§ Given text:
-------

Here's the shape of the panic. Uber's COO went on record saying that the token spending the company did wasn't worth it — that the increased token usage didn't correlate with an increase in useful consumer features shipped. That data point got grabbed and woven into a larger narrative. CNBC's Deirdre Bosa wrote part one is companies realizing they're spending too much on AI, part two is companies switching to cheaper AI because there are good-enough models to do the job, and that this may not bode well for OpenAI and Anthropic valuations that assume they can hold pricing power. There was also a viral chart of daily install counts of AI coding assistants in VS Code showing a plateau over the last couple of months. The conclusion the bears drew is that the bubble is about to pop.

Alright, neighborhood OG hat on. Let me tell you what I think is actually happening here, because I think the bear case is reading the wrong chart.

First, the VS Code install chart. Simon Willison pushed back on this on X and I think he's right. He pointed out that the most popular interface surfaces for coding agents these days no longer live in IDEs. They live in terminals — Claude Code, Codex. He shared NPM install numbers for Codex specifically — about 100,000 a day in January, over a million a day right now, with recent days surging to a million and a half, even 1.8 million. So when you see VS Code plug-in installs plateau, what you're seeing is the IDE losing share to the CLI, not coding agent adoption stalling. Different chart entirely.

-------

§ What this exercise asks:
1. In the piece on fears about AI spending, roughly how many NPM installs per day did Codex have in January?
2. Pick up the piece on fears about AI spending after its final sentence and keep it going.

§ Recorded data:
-------

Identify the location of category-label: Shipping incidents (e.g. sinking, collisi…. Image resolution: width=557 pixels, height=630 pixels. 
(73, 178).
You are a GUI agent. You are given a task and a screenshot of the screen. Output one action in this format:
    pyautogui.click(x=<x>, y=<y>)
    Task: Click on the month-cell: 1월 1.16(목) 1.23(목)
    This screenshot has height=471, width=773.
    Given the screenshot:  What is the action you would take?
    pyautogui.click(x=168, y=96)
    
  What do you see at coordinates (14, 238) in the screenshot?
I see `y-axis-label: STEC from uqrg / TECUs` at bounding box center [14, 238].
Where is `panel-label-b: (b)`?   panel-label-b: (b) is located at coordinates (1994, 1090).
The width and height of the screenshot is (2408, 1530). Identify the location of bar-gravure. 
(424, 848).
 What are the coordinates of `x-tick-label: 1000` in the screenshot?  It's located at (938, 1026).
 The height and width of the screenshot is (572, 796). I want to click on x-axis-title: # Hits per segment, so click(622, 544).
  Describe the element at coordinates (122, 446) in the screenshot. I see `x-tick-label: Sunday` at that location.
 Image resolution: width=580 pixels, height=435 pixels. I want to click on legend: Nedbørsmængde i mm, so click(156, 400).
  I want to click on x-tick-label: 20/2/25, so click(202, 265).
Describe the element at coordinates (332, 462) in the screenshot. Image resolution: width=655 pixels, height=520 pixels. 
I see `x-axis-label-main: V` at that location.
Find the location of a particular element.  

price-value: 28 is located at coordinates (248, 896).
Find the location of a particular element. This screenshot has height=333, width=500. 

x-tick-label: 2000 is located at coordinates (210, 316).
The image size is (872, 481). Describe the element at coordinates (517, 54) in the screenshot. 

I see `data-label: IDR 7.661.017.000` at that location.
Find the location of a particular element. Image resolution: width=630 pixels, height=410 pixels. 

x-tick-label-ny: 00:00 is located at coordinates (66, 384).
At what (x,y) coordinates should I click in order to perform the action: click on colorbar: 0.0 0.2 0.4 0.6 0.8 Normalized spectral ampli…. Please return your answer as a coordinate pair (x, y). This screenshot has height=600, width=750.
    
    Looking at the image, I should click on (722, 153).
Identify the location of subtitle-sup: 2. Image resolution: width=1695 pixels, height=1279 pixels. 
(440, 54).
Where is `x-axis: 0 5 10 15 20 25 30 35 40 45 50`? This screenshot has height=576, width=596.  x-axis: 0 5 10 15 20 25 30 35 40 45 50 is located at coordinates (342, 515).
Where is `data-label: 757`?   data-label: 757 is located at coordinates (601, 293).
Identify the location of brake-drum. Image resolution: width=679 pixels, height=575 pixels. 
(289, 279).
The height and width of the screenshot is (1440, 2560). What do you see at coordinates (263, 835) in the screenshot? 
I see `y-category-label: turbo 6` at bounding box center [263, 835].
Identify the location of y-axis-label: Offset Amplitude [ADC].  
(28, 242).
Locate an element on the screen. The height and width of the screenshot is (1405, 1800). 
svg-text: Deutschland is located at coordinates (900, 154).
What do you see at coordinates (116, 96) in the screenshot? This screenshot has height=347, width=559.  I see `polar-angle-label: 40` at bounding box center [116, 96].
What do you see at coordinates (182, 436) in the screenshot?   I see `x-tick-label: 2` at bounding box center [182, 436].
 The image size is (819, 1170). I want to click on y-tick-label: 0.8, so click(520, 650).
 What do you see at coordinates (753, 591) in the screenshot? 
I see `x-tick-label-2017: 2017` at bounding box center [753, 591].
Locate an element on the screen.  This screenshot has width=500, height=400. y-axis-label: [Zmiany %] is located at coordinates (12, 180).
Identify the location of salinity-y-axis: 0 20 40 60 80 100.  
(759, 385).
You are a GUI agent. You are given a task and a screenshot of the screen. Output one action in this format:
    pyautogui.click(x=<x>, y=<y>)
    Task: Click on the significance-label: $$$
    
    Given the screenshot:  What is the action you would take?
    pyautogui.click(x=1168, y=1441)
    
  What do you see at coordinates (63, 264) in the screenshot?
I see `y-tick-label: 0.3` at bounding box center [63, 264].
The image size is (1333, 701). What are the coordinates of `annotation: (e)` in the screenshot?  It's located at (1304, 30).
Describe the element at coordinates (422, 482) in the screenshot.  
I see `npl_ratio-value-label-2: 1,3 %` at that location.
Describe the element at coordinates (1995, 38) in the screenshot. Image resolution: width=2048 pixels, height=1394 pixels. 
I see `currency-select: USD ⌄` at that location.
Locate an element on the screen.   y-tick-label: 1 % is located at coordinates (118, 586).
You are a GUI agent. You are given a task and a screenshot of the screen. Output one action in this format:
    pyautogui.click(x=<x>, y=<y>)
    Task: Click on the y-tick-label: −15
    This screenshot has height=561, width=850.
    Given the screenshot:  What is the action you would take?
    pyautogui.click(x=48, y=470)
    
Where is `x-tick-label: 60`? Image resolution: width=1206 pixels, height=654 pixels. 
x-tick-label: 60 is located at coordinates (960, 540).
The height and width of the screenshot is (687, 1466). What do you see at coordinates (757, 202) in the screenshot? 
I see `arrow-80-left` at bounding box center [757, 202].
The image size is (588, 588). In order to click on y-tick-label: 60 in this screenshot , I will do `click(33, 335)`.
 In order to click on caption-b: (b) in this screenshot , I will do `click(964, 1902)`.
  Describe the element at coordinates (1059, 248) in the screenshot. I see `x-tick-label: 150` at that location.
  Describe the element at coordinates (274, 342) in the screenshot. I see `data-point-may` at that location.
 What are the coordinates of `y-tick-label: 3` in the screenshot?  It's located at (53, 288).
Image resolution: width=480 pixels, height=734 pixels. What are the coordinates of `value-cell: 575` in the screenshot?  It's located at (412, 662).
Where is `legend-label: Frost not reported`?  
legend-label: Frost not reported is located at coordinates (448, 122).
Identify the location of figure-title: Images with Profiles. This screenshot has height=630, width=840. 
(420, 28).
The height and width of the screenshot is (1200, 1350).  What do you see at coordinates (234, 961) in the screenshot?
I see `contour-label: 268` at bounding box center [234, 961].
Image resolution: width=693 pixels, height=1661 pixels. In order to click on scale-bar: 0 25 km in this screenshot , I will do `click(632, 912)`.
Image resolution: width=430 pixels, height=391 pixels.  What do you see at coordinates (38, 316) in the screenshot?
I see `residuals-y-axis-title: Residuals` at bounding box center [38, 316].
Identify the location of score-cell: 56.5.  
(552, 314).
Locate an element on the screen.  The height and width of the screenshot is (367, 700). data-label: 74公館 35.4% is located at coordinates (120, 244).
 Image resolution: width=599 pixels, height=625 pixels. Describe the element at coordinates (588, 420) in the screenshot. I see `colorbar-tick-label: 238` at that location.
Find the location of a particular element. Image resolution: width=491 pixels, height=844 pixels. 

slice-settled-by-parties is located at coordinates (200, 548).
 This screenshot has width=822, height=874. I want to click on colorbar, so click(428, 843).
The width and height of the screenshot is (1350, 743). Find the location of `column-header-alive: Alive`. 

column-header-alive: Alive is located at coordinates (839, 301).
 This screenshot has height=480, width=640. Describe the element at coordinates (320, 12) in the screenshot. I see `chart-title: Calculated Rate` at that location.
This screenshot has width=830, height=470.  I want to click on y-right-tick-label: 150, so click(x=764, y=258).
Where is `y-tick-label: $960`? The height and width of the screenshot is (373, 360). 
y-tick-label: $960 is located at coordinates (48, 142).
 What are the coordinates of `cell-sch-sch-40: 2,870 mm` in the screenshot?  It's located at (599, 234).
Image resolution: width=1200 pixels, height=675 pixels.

-------

§ Task-by-task outputs:
1. About 100,000 a day.

2.
Second, the price signal. Derek Thompson made the point that GPU rental prices are still up roughly 2x from where they were four months ago. If demand were collapsing, GPU rental prices would be falling, not rising. Epoch AI put numbers on this — global inference capacity is more than tripling each year, but global demand for tokens is growing by roughly 10x per year. A 3x expansion of supply against a 10x expansion of demand is not the shape of a bursting bubble. It's the shape of a shortage.

Third — and here's where I want to plant a flag — there is a real shift happening, but it's not the bubble narrative. The shift is from the subsidy era to what I'll call the trade-offs era. The very, very short golden age of agent experimentation, which ran roughly from January to the middle of this year, is closing. Tokens are too expensive and there aren't enough of them. Companies are moving from seat-based to usage-based pricing. Prosumer users on $200-a-month plans were consuming five and ten thousand dollars worth of tokens, and that math doesn't work for anybody. The White House — and this is the bit that should make you sit up — recently opposed Anthropic expanding access to Mythos not only on cybersecurity grounds but because the US government wanted first crack at those tokens. When the federal government is in the queue for inference capacity, you are not in a bubble. You are in a rationed market.

Which brings us, very naturally, to the third story of the week — the token tax. This one is also a resurfaced older debate, but the discourse around it just stepped up a level.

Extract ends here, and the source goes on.